You can use the classic bingo game to revise the grammar skills of your students. It is quite easy to create the bingo sheets with the help of free online bingo generators, and you could review all kinds of grammar related topics: phrasal verbs, gerunds/infinitives, adjective clauses, verb tenses, etc.
Hot Potato Game
During this ESL grammar game, you should ask your students to form a circle. Then call out a verb and throw a ball to a random student who should name all three forms of this verb. Then this student should throw the ball to someone else and name another verb. If the person who gets the ball cannot name the three forms or makes a mistake, they leave the circle. The winner is the one who remains until the end of the game.
This ESL grammar game is a great way to practice the past simple and past continuous tenses as well as question forming. Inform students that a terrible crime was committed the previous night – for example, someone broke into the school.
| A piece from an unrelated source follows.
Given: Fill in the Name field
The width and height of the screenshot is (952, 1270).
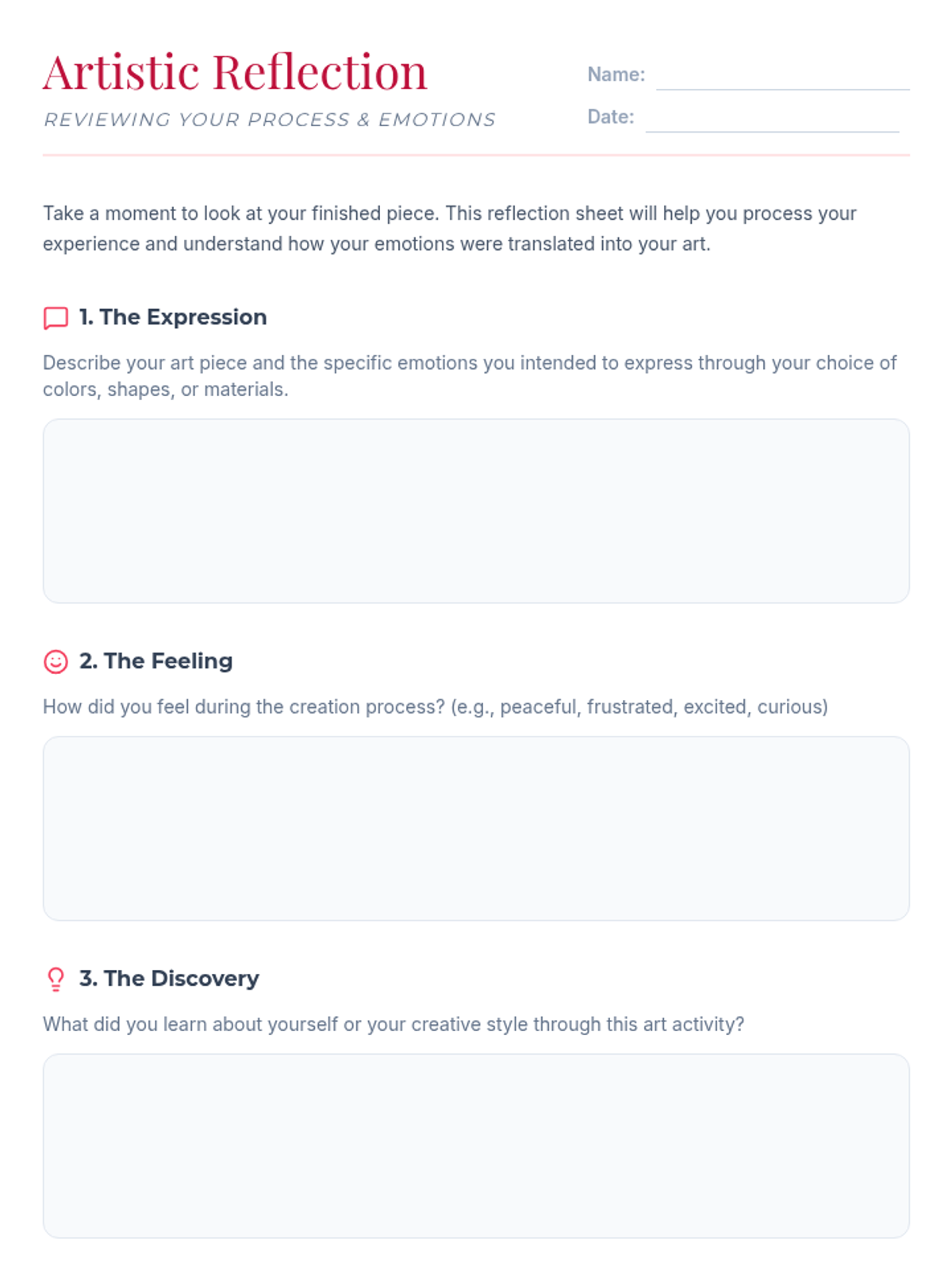Looking at the screenshot, I should click(x=782, y=76).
Tell the students that they are suspected of committing this crime and that they will be now interrogated.
The students should prepare themselves for the interrogation by inventing their alibis, such as “I was at the gym” or “I was watching a movie.” During the interrogation, additional questions can be asked, such as “At what time did you arrive at the gym?” “How long did you stay at the gym?” “Which movie were you watching?” “Which cinema did you go to?”
Fortune Teller Game
This is a perfect ESL grammar practice of future tenses and the “going to” future form. Prepare the cards with different pictures and explain what meanings these picture have. Then, mix up the pictures and have each of your students take a picture out of the pile, one by one. The students should interpret the pictures by using the future forms, for example, “I am going to buy a car.”
You can play an interactive game with your students to practice the prepositions of place while teaching grammar ESL. You can either use some random objects or act as an “object” yourself. You should arrange the objects or move if you are acting as an “object”, and the students should name the correct preposition.
For example “The pen is in the box.” “The pen is on the box.” “The pen is under the box.” or “You are in front of the desk.” “You are behind the desk.” “You are under the desk.”
“Stand up if you’ve ever…” Game
With this grammar game for ESL, your students can practice the “have you ever” construction. Name different situations from your life and ask the students to stand up if they’ve ever done this. For example, “Stand up if you’ve ever went skydiving.”, “Stand up if you’ve ever had a pet,” etc.
If you are the only person standing for one of your examples, you would get a point. Then instruct the students to do the same – name some experiences from their lives and ask the others about those experiences. Accordingly, if they are the only student standing, they get a point, and so on.